### Objective
Extend the note on training a telescope's drives, picking up right after its final sentence.

### Passage given
######
You should train the drives. You do this during the day by pointing the scope at a landmark, like a bolt on a telephone pole down the road.
You'll need a crosshair eyepiece. You'll center the object. The scope will move one direction in RA, you center it again, it'll move the opposite direction, you center it again. Then you do the dec. Same thing. The scope will move one direction, then the other, you center it again each time.
Training the drive will compensate for backlash in the gears.
First night out, you should calibrate the sensors. The scope will ask you to center Polaris. Use a lighted reticle to get Polaris centered. Don't guess.
I did not train the drive when I first used the scope. The GOTO accuracy was mediocre. The objects were close in the guide scope, but just outside the FOV or on the margin of it in a 12mm reticle.
You should train the drives whenever the GOTO accuracy degrades. The manual recommends every 3 months or so. It's a separate operation from PEC corrections, BTW, and erases the PEC corrections. So, if you do astrophotography, you need to run PEC after you train the drives.
######
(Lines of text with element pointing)
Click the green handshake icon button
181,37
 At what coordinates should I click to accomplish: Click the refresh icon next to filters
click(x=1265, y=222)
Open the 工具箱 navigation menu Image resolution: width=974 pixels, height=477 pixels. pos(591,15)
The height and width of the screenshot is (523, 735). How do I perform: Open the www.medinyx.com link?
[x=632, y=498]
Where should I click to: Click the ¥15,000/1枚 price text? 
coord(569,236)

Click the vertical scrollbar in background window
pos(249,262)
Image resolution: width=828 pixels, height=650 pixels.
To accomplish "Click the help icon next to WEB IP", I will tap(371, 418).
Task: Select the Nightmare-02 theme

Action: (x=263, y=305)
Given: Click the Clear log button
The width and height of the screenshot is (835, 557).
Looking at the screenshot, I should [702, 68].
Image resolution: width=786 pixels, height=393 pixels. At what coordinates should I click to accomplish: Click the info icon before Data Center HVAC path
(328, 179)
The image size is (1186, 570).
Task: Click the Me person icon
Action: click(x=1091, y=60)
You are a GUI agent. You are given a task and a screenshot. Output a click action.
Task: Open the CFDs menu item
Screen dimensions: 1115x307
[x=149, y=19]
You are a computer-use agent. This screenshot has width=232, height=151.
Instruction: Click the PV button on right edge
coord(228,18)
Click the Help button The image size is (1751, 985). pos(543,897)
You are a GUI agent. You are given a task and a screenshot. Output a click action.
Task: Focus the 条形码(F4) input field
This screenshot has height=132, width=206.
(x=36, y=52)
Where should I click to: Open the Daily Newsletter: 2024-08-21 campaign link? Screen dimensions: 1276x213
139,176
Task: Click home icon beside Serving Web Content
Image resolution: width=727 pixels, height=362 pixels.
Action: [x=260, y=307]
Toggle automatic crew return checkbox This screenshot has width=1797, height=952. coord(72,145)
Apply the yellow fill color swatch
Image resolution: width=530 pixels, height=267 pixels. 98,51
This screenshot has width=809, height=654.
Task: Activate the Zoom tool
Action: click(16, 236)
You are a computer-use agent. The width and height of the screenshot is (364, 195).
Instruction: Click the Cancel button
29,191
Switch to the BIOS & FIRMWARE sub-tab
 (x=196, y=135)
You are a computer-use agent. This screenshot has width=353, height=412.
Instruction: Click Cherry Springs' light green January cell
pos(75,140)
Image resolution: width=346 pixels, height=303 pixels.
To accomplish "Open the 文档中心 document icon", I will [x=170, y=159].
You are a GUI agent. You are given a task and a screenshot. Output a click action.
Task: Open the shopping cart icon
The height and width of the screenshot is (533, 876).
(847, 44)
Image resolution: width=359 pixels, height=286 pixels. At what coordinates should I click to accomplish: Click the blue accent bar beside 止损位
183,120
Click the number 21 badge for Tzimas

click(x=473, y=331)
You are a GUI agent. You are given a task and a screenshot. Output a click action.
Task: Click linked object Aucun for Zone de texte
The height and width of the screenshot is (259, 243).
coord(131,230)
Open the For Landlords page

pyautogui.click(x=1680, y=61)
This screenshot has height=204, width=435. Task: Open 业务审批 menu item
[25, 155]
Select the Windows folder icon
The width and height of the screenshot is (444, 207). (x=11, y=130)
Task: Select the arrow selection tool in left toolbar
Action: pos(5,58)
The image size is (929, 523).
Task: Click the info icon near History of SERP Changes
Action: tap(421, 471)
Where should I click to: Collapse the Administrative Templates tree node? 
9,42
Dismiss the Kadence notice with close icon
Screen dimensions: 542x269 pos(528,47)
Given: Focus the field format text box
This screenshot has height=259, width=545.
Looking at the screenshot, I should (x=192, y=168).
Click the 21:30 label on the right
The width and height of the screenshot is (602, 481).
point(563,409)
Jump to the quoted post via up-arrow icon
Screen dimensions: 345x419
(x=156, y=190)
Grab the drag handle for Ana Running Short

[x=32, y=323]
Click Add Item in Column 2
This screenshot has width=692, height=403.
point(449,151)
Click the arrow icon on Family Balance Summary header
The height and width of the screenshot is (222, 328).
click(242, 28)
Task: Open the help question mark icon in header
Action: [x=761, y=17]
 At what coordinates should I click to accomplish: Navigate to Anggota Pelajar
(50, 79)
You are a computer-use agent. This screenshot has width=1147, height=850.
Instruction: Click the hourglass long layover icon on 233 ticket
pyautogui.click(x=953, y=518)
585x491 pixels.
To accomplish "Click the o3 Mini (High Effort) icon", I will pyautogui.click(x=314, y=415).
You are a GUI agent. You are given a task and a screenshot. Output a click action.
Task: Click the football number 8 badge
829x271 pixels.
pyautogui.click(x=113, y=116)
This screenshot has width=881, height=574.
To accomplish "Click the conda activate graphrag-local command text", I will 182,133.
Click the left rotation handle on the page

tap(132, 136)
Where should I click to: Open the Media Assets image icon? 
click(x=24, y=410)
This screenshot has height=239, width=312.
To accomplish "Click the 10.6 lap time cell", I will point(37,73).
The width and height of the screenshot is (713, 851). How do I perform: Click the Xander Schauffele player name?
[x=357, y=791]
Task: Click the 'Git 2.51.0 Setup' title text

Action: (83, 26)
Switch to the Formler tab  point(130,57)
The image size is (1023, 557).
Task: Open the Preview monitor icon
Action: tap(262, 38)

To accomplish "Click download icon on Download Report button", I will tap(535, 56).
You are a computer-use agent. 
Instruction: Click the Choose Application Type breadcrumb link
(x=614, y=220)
######
### Reply
I'd train the drives at the same time you set the collimation on the finder scope, if I were you. It only takes a few minutes.
A couple gotcha's to pay attention to, when you get the scope. The microfocus motor directions are lousy.
First, the SCT adapter comes turned inside out in the back of microfocus adapter. Loosen the set screws on the retaining ring and remove it and the SCT adapter. Unscrew the SCT adapter and screw the retaining ring on the rear cell of the scope. Then attach the microfocuser.
When you set up the guide scope and train the drives, also plug in the microfocuser and adjust it so the draw tube extends about 1/4".
Enjoy your new scope!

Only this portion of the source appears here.